Dave Matthews Band: Big Whiskey And The GrooGrux King
Citing circumstantial evidence alone (cargo pants, puka-shell necklaces, freshman dorms the world over), it’s beyond easy to reject the Dave Matthews Band as collegiate detritus—the sonic equivalent of a faded hacky sack. But in 1994, when the group released Under The Table And Dreaming, Matthews’ bark-falsetto and his bandmates’ wonky, occasionally virtuosic instrumentation were mostly unprecedented, especially on pop radio. Those songs haven’t necessarily aged well, but they’re hardly the most despicable (or uninteresting) relics of their era.

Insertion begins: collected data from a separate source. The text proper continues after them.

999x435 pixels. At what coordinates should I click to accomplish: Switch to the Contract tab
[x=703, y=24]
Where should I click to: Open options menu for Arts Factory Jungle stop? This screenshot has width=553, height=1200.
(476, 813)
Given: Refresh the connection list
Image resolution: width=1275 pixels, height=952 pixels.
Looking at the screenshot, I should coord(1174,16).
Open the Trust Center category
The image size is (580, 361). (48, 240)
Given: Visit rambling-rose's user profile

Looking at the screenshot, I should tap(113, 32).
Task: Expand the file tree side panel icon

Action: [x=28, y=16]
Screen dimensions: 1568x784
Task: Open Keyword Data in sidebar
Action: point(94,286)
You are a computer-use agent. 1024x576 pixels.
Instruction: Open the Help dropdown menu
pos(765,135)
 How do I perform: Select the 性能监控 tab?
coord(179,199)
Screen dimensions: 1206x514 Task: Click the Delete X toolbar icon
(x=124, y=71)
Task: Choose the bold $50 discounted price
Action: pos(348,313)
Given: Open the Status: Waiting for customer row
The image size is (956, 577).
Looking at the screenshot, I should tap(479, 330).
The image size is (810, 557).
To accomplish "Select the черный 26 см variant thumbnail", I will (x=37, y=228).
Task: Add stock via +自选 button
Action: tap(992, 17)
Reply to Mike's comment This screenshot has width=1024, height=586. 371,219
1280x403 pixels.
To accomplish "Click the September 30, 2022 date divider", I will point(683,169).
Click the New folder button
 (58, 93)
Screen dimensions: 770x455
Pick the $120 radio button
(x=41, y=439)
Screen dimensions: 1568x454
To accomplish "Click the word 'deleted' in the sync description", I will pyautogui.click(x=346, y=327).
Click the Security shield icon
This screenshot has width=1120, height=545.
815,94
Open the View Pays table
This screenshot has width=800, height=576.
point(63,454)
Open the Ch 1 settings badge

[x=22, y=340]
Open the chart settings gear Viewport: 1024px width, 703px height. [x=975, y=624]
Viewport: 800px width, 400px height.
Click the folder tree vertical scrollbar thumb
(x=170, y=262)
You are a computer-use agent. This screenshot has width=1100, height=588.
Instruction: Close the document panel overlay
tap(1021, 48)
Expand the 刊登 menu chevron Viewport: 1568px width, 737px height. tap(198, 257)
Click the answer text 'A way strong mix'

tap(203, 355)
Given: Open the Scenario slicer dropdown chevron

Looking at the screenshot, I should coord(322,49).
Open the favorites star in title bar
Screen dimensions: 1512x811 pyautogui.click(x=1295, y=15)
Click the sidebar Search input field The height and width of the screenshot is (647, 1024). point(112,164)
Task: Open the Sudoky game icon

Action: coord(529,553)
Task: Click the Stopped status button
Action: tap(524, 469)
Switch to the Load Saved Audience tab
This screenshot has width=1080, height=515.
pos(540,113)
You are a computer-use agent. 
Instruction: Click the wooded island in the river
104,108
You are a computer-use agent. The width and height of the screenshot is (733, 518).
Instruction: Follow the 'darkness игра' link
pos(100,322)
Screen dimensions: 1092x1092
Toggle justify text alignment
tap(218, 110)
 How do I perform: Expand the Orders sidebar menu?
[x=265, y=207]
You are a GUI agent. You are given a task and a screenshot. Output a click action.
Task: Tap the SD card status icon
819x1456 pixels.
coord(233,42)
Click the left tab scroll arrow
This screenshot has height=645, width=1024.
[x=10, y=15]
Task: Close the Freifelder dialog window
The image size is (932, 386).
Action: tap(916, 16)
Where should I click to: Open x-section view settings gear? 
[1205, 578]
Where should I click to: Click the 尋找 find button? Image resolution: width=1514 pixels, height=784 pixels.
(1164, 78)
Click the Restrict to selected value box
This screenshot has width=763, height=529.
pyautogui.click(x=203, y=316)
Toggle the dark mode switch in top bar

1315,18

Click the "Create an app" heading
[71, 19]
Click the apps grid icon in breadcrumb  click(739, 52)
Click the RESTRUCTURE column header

The ensuing 15 years haven’t been as kind. Big Whiskey And The GrooGrux King, the band’s first studio album in four years, is a grand, bleating homage to late band member LeRoi Moore, whose posthumous saxophone wails open the album. Big Whiskey is arguably the band’s heaviest record to date; regrettably, DMB’s approximation of “heavy” translates to more electric guitar where there were once acoustic doodles, and an unhinged Matthews hollering “I want to believe in Jesus!” over generic guitar-and-drums squall. As a lyricist, Matthews prospers when he’s being boyish and mischievous (that toothy leer backs up come-ons like “Hike up your skirt a little more…”), but his earnest bits (“Do you know what it’s like to feel the light of love inside you”) are mostly unbearable, and Big Whiskey, in keeping with much of the band’s recent output, plays like one big scented candle. A few tracks—see the shamefully titled “Alligator Pie (Cockadile),” which opens with a sample of a barking dog and devolves into a swampy, spastic, pseudo-bluegrass jam, with unintelligible scat-lyrics—are weirdly compelling, but it’s been an awfully long time since DMB made any real attempts at ingenuity.